New Technique Could Be a Breakthrough for Motility Research
A light-based stimulation technique could someday be used to restore movement in patients with paralysis, according to MIT researchers.
Nerves made to express proteins that can be activated by light can produce limb movements that can be adjusted in real-time, using cues generated by the motion of the limb itself, according to MIT researchers. This optogenetic technique has only been tested on animals at this point, but it could eventually be used to restore movement in patients with paralysis or to treat patients with movement disorders.
“Most people are using optogenetics as sort of a tool to learn about neural circuits, but very few are looking at it as a clinically translatable therapeutic tool as we are,” said Shriya Srinivasan, a PhD student in medical engineering and medical physics at the MIT Media Lab and the Harvard-MIT Program in Health Sciences and Technology.
Srinivasan and her colleagues envision the technology first being used to restore motion to paralyzed limbs or to power prosthetics, but they say it also has the potential to restore limb sensation, turn off unwanted pain signals, or treat spastic or rigid muscle movements in neurological diseases such as amyotrophic lateral sclerosis (ALS).
“Artificial electrical stimulation of muscle often results in fatigue and poor controllability. In this study, we showed a mitigation of these common problems with optogenetic muscle control,” said Hugh Herr, who led the research team and heads the Media Lab’s Biomechatronics group. “This has great promise for the development of solutions for patients suffering from debilitating conditions like muscle paralysis.”
The group’s research paper was published in the Dec. 13 issue of Nature Communications.
Doctors already use electrical nerve stimulation to treat patients with spinal cord injury, and to improve muscle conditioning in people with muscular degenerative diseases. The downside of electrical stimulation is that it can quickly fatigue muscles and is difficult to target precisely. That’s why scientists like Srinivasan and Maimon are looking for alternative methods of nerve stimulation.
Optogenetic stimulation relies on nerves that have been genetically engineered to express light-sensitive algae proteins called opsins. These proteins control electrical signals such as nerve impulses — essentially, turning them on and off — when they are exposed to certain wavelengths of light.
Using mice and rats engineered to express these opsins in two key nerves of the leg, the researchers were able to control the up and down movement of the rodents’ ankle joint by switching on an LED that was either attached over the skin or implanted within the leg.
This is the first time that a “closed-loop” optogenetic system has been used to power a limb, the researchers said. Closed-loop systems change their stimulation in response to signals from the nerves they are activating, as opposed to “open-loop” systems that don’t respond to feedback from the body.
In the case of the rodents, different cues including the angle of the ankle joint and changes in the length of the muscle fibers were the feedback used to control the ankle’s motion.
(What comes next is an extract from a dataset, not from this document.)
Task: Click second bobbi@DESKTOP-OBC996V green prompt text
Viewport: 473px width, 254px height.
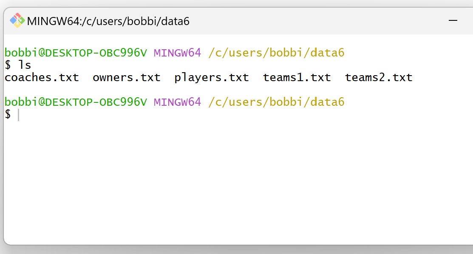Action: click(x=76, y=102)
Srinivasan said it’s a system that “in real time observes and minimizes the error between what we want to happen and what’s really happening.”
In electrical systems, large-diameter axons are activated first, along with their large and oxygen-hungry muscles, before moving on to smaller axons and muscles. Optogenetic stimulation works in the opposite way, stimulating smaller axons before moving on to bigger fibers.
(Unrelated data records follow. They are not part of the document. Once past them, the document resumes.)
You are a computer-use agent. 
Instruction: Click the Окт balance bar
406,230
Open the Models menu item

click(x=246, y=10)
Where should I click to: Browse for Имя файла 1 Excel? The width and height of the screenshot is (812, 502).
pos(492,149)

“When you’re walking slowly, you’re only activating those small fibers, but when you run a sprint, you’re activating the big fibers,” Srinivasan said. “Electrical stimulation activates the big fibers first, so it’s like you’re walking but you’re using all the energy it requires to do a sprint. It’s quickly fatiguing because you’re using way more horsepower than you need.”
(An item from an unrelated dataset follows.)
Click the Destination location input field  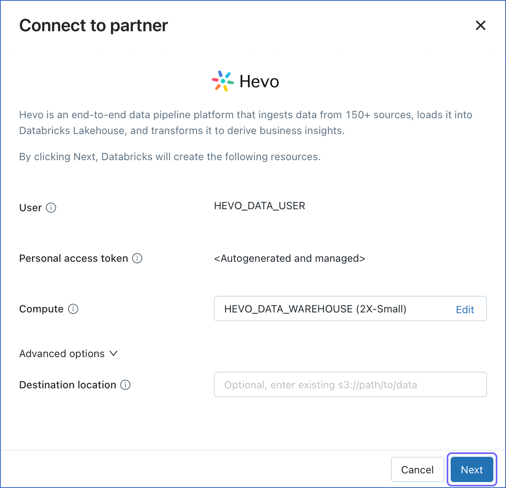(350, 384)
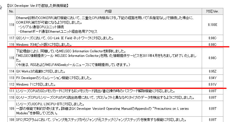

Researchers are used to seeing systems perform really well and then fatigue over time, but Srinivasan said that when the optogenetic system fatigued and the team kept doing experiments for extended periods of time, the system recovered and started performing well again. This rebound, which was unexpected, has to do with how opsin activity cycles in the nerves, the group concluded.
With less fatigue involved, the optogenetic system might be a good future fit for long-term motor operations such as robotic exoskeletons that allow some people with paralysis to walk, or as long-term rehabilitation tools for people with degenerative muscle diseases, Srinivasan suggested.
The next steps in the research include experimenting with the best ways to deliver light to nerves deep within the body and finding ways to express opsins in human nerves safely and efficiently.